**What needs to be done**. Copy the records word for word, from the line containing "The height and width of the screenshot is (1079, 1918)." through the line containing "coord(204,34)", with both of those lines included.

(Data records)
++++++

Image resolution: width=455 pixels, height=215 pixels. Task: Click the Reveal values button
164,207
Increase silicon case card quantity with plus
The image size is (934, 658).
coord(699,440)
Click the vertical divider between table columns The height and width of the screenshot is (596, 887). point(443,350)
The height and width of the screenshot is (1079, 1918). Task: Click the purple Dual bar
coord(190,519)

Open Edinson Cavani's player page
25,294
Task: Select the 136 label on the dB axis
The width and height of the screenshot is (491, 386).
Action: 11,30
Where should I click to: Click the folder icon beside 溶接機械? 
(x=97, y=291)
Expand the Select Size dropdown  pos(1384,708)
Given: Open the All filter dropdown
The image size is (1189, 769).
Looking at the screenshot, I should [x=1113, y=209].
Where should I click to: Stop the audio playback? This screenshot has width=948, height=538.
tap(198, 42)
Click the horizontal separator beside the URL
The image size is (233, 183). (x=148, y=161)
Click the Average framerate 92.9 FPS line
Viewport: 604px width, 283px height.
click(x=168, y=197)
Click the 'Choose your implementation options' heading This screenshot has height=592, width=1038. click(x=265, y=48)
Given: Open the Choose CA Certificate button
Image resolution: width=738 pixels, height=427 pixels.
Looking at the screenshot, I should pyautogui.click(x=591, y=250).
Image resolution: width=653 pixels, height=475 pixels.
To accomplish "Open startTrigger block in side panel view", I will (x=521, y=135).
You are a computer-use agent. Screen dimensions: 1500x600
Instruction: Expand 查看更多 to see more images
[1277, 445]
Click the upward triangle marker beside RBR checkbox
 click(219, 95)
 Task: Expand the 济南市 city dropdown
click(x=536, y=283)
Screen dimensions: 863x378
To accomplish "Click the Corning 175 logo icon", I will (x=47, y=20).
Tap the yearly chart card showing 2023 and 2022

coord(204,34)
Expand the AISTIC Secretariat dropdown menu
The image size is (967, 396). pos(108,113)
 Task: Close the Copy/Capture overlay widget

++++++

**Exercise solution**.
The height and width of the screenshot is (1079, 1918). Task: Click the purple Dual bar
coord(190,519)

Open Edinson Cavani's player page
25,294
Task: Select the 136 label on the dB axis
The width and height of the screenshot is (491, 386).
Action: 11,30
Where should I click to: Click the folder icon beside 溶接機械? 
(x=97, y=291)
Expand the Select Size dropdown  pos(1384,708)
Given: Open the All filter dropdown
The image size is (1189, 769).
Looking at the screenshot, I should [x=1113, y=209].
Where should I click to: Stop the audio playback? This screenshot has width=948, height=538.
tap(198, 42)
Click the horizontal separator beside the URL
The image size is (233, 183). (x=148, y=161)
Click the Average framerate 92.9 FPS line
Viewport: 604px width, 283px height.
click(x=168, y=197)
Click the 'Choose your implementation options' heading This screenshot has height=592, width=1038. click(x=265, y=48)
Given: Open the Choose CA Certificate button
Image resolution: width=738 pixels, height=427 pixels.
Looking at the screenshot, I should pyautogui.click(x=591, y=250).
Image resolution: width=653 pixels, height=475 pixels.
To accomplish "Open startTrigger block in side panel view", I will (x=521, y=135).
You are a computer-use agent. Screen dimensions: 1500x600
Instruction: Expand 查看更多 to see more images
[1277, 445]
Click the upward triangle marker beside RBR checkbox
 click(219, 95)
 Task: Expand the 济南市 city dropdown
click(x=536, y=283)
Screen dimensions: 863x378
To accomplish "Click the Corning 175 logo icon", I will (x=47, y=20).
Tap the yearly chart card showing 2023 and 2022

coord(204,34)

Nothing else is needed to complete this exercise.